- Theatrical release poster
- Directed by: Vinayan
- Written by: Vinayan
- Produced by: Akash Films
- Starring: Sudheer Sukumaran Monal Gajjar Shraddha Das Prabhu Thilakan Nassar
- Cinematography: Sathish. G
- Edited by: Nishadh Yusuf
- Music by: Babith George
- Production company: Akash Films
- Release date: 8 February 2013;
- Running time: 129 minutes
- Country: India
- Language: Malayalam
- Budget: ₹10-12 crore

= Dracula 2012 =

2013 film directed by Vinayan

Dracula 2012 is a 2013 Indian Malayalam-language vampire film directed by Vinayan, starring Sudheer Sukumaran, Prabhu, Monal Gajjar, Nassar, Shraddha Das and Thilakan.

The film was partially re-shot in Tamil and Telugu as Naangam Pirai and Punnami Ratri, respectively.
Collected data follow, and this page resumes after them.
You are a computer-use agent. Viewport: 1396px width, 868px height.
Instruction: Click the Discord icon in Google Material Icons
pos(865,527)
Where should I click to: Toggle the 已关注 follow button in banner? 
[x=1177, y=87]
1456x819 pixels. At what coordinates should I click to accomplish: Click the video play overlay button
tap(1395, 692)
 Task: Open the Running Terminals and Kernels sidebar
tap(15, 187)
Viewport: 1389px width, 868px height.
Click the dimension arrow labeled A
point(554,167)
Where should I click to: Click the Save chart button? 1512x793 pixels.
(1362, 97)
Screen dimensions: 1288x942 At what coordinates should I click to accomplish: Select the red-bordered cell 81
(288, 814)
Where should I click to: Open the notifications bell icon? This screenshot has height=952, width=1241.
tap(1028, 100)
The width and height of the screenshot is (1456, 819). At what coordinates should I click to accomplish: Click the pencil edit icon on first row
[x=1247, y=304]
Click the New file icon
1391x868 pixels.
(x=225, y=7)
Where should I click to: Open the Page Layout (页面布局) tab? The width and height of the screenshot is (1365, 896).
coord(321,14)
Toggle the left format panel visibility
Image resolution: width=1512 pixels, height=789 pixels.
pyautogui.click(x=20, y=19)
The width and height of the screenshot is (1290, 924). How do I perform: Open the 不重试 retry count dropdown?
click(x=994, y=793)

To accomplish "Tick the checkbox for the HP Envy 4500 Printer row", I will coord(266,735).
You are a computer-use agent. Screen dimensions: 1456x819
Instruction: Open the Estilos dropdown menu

The film was dubbed in English for a Western release and later dubbed in Hindi as "Aur Ek Dracula" (One more Dracula). Portions of the film were shot in Bran Castle in Romania. The cost of the film was ₹100-120 million and was originally released on 8 February 2013.

==Premise==
While on his honeymoon in Romania, a man visits the Bran Castle and upon his return to the hotel, kills his bride. He then returns to his homeland and begins to hunt for new victims.

==Music==

Track list
| No. | Title | Lyrics | Singer(s) | Length |
|---|---|---|---|---|
| 1. | "Parijatha Pookkal" | Shalini Noble | Vidhu Prathap | 4:40 |
| 2. | "Manju Pole" | Vayalar Sarath Chandra Varma | Renjith Unni, Manjari | 4:44 |
| 3. | "Prince of Darkness" | Vinayan | Sunidhi Chauhan, Sandra | 3:49 |
| 4. | "Dance" |  | Instrumental | 2:03 |
| Total length: |  |  |  | 15:16 |

===Naangam Pirai (Tamil version)===

Track list
| No. | Title | Lyrics | Singer(s) | Length |
|---|---|---|---|---|
| 1. | "Paarijatha Poove" | Pa. Vijay | Karthik | 4:41 |
| 2. | "Andhi Vennila" | Pa. Vijay | Ranjith, Ganga | 4:44 |
| 3. | "Opening Theme" |  | Instrumental | 1:23 |
| 4. | "Seductive Beats" |  | Instrumental | 2:04 |
| 5. | "Prince of Darkness" |  | Instrumental | 4:57 |
| Total length: |  |  |  | 17:49 |

===Punnami Raathri (Telugu version)===

Track list
| No. | Title | Lyrics | Singer(s) | Length |
|---|---|---|---|---|
| 1. | "Punnami Raathri" | Kishore Senagala | Sravana Bhargavi | 3:11 |
| 2. | "Paarijatha Puvva" | Kishore Senagala | Karthik | 4:37 |
| 3. | "9848 Number" | Kedarnath Parimi | Mamta Sharma | 4:28 |
| 4. | "Manchupoola Vanalle" | Kishore Senagala | Ranjith, Ganga | 4:37 |
| 5. | "Punnami Raathri (Theme)" |  | Instrumental | 1:19 |
| 6. | "Punnami Raathri (Romantic Beats)" |  | Instrumental | 1:57 |
| Total length: |  |  |  | 20:09 |

==Reception==
===Critical response===
Dracula 2012 won mostly unfavourable reviews upon release with critics criticizing the visual effects, plot and performances. Sify.com called the film "a sheer waste of time and money" as well as commenting that "the film has been presented in 3D but the effects look shoddy and mostly amateurish". Though the film was an underperformer, it ran for 50 days in theatres.